In his ongoing focus on sustainability, Charles credited German expertise in organic farming as "greatly improving my own farms and soil".
Charles, who succeeded his mother Queen Elizabeth upon her death at 96 in September, had been due to travel first to France, but cancelled that part of the tour due to violent social unrest there.
The fact that Charles had picked European powers France and Germany for his first state visit, even before his coronation in May, was an important "European gesture", said Steinmeier, who greeted Charles and his wife Queen Consort Camilla in Berlin.
"Today, exactly six years after Britain started its exit from the European Union, we are opening a new chapter in our relations," Steinmeier said.
Over a three-day visit to Berlin, Brandenburg in the east and the northern port city of Hamburg, Charles will attend engagements reflecting issues facing both countries, such as environmental sustainability and the Ukraine crisis, and will also commemorate the past, according to Buckingham Palace.
As a mark of respect, fighter jets escorted Charles' plane into Berlin, where he became the first visiting head of state to be given a ceremonial welcome at the capital's most famous landmark, the Brandenburg Gate, a symbol of Germany's division during the Cold War and subsequent reunification.
Charles greeted hundreds of well-wishers lining the historic square and waving German and British flags, after listening to a rendition of the national anthem and watching as soldiers hoisted up the British flag on a mast.
Underscoring Charles' interest in environmental causes, one of his first engagements in Berlin was a forum on sustainability, addressing matters from hydrogen and renewables to industrial decarbonisation, according to Buckingham Palace.
There, he met German Foreign Minister Annalena Baerbock from the Greens party, junior partner in the country's three-way coalition, as well as business leaders, academics and civil society representatives.
"Today, we friends and partners, we are looking forwards - and that's why we are starting this state visit very consciously with a topic that is decisive for our future on this planet," said Steinmeier.
He said he was grateful that Charles had become involved in these issues early on. "We also benefit from your conviction today, your Majesty," said Steinmeier.
Charles will address the German lower house of parliament, the Bundestag, on Thursday in Berlin, and meet some of the Ukrainians who have taken refuge in Germany from Russia's invasion of their homeland.
"We are feeling just how deep our connection is especially in these times," Steinmeier said in his speech at the banquet. "Germany and the United Kingdom are today, also militarily, the two biggest supporters of Ukraine in Europe."
The German president gifted Charles a photo of his first visit to Germany as a young child in 1962 with his father, the late Prince Philip, to visit relatives. Charles has visited Germany on more than 40 occasions, as prince, including 28 previous official visits.

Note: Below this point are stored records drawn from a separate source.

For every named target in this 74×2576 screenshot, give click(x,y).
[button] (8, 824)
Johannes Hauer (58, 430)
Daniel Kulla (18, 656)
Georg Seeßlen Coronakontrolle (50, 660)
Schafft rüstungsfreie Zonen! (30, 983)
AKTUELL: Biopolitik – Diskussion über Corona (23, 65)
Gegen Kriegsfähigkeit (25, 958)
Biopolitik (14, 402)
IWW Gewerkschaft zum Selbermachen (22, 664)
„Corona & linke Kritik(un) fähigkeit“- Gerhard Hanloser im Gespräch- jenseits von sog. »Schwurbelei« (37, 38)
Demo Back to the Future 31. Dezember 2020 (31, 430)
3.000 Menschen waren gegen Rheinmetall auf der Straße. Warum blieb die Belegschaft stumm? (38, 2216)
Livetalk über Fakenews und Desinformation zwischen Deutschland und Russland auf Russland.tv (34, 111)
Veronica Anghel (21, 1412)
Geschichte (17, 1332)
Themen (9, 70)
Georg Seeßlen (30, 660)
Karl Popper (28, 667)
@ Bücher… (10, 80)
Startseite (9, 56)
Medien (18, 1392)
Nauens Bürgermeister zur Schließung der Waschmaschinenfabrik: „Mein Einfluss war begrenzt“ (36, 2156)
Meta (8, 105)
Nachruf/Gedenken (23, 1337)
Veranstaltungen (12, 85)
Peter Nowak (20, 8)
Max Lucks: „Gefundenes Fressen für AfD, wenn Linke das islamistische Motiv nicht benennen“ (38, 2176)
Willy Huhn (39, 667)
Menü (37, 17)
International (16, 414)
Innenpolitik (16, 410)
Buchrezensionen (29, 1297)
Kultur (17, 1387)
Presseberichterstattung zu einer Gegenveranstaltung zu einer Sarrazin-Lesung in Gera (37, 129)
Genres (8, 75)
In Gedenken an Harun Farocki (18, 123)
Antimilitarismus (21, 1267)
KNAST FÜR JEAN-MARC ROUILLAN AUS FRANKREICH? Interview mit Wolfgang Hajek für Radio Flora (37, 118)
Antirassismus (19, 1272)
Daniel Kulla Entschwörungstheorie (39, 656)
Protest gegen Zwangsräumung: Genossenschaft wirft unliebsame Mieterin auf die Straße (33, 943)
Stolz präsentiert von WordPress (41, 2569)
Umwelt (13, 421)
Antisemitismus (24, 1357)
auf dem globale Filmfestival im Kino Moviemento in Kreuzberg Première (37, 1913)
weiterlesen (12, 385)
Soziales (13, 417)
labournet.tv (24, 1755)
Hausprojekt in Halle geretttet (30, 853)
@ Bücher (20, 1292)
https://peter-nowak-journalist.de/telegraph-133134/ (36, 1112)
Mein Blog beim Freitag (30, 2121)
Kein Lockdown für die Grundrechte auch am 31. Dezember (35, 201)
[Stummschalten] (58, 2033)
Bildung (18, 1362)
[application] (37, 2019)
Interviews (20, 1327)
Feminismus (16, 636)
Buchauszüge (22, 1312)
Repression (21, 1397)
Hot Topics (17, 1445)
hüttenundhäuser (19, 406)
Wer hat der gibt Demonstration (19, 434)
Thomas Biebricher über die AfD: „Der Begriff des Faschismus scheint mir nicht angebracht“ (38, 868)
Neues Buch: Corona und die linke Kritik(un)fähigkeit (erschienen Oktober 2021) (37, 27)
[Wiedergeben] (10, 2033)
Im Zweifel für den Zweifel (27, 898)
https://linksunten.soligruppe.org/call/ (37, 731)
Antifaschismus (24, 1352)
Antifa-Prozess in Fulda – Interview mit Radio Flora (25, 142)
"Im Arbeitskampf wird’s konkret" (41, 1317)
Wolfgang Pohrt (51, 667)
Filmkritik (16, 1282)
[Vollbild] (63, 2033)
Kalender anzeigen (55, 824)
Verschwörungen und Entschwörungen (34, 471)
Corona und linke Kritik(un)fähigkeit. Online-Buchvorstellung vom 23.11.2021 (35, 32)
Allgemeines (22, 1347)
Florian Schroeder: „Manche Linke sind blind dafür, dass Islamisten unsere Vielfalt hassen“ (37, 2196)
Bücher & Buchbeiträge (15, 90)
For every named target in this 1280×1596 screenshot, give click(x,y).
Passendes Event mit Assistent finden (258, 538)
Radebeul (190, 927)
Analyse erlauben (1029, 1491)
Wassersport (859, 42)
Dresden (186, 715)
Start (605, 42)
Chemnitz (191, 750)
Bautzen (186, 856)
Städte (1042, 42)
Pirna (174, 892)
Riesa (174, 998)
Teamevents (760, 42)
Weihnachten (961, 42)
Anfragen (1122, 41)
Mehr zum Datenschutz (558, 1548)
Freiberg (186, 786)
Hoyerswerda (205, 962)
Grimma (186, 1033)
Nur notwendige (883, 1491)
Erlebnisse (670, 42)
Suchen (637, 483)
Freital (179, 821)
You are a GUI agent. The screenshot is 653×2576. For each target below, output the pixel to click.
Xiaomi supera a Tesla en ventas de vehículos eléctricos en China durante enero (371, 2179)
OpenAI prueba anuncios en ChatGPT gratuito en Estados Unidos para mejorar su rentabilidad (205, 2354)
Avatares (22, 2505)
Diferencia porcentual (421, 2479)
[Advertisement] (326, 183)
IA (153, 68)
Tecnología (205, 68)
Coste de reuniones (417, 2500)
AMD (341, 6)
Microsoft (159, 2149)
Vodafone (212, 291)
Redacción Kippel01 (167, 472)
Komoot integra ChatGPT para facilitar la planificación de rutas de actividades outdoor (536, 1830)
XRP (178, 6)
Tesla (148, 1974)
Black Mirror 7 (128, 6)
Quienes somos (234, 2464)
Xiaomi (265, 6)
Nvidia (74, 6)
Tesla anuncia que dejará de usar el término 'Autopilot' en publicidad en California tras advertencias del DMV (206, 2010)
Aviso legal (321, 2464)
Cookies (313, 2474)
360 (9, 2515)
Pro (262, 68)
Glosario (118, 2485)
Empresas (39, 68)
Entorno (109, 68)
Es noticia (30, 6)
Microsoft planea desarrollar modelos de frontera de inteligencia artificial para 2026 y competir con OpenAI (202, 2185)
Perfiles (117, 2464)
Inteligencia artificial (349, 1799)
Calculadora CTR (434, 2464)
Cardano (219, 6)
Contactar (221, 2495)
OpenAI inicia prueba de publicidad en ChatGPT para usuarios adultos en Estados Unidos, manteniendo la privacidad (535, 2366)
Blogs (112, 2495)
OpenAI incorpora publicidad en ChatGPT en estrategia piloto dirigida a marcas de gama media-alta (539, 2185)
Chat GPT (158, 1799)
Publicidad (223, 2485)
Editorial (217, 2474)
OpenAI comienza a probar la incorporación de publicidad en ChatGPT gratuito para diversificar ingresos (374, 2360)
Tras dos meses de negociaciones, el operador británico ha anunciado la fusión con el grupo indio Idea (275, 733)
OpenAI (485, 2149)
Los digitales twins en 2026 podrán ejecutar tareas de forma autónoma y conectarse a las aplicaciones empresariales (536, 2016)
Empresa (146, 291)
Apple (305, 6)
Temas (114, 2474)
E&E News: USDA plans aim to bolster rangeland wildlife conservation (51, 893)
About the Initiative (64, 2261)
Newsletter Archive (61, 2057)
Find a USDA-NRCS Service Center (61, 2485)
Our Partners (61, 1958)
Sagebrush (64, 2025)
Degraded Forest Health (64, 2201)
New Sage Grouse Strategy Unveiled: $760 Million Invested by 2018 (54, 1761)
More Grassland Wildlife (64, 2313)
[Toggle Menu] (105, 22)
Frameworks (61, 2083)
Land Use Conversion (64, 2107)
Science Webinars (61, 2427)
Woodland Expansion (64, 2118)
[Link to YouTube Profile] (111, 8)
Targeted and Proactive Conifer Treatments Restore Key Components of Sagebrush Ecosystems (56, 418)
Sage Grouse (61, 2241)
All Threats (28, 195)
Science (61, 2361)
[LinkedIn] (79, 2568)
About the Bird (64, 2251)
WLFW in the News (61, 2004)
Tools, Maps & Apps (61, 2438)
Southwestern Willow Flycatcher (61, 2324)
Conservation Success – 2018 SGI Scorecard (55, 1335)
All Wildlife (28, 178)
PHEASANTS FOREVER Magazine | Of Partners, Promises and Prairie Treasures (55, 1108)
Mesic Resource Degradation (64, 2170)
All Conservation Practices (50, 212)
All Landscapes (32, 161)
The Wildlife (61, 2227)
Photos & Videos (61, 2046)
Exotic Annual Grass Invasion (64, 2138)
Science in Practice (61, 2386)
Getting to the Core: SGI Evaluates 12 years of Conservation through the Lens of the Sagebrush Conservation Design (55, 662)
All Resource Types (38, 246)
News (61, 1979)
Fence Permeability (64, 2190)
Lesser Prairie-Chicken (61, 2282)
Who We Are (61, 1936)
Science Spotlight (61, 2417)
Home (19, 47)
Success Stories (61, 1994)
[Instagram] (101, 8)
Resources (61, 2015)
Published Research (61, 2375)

The British government makes the ultimate decision on such state visits, which form part of its use of the monarchy's "soft power".
As such, the trip was a clear sign of British Prime Minister Rishi Sunak's push to reset relations with Europe, said Anand Menon, director of academic think tank UK in a Changing Europe.
However, any warmer relations with Europe brought about by the visit could cool if other post-Brexit issues flare up.
Britain has slumped from Germany's fifth most important trading partner to 11th in 2022, behind the Czech Republic.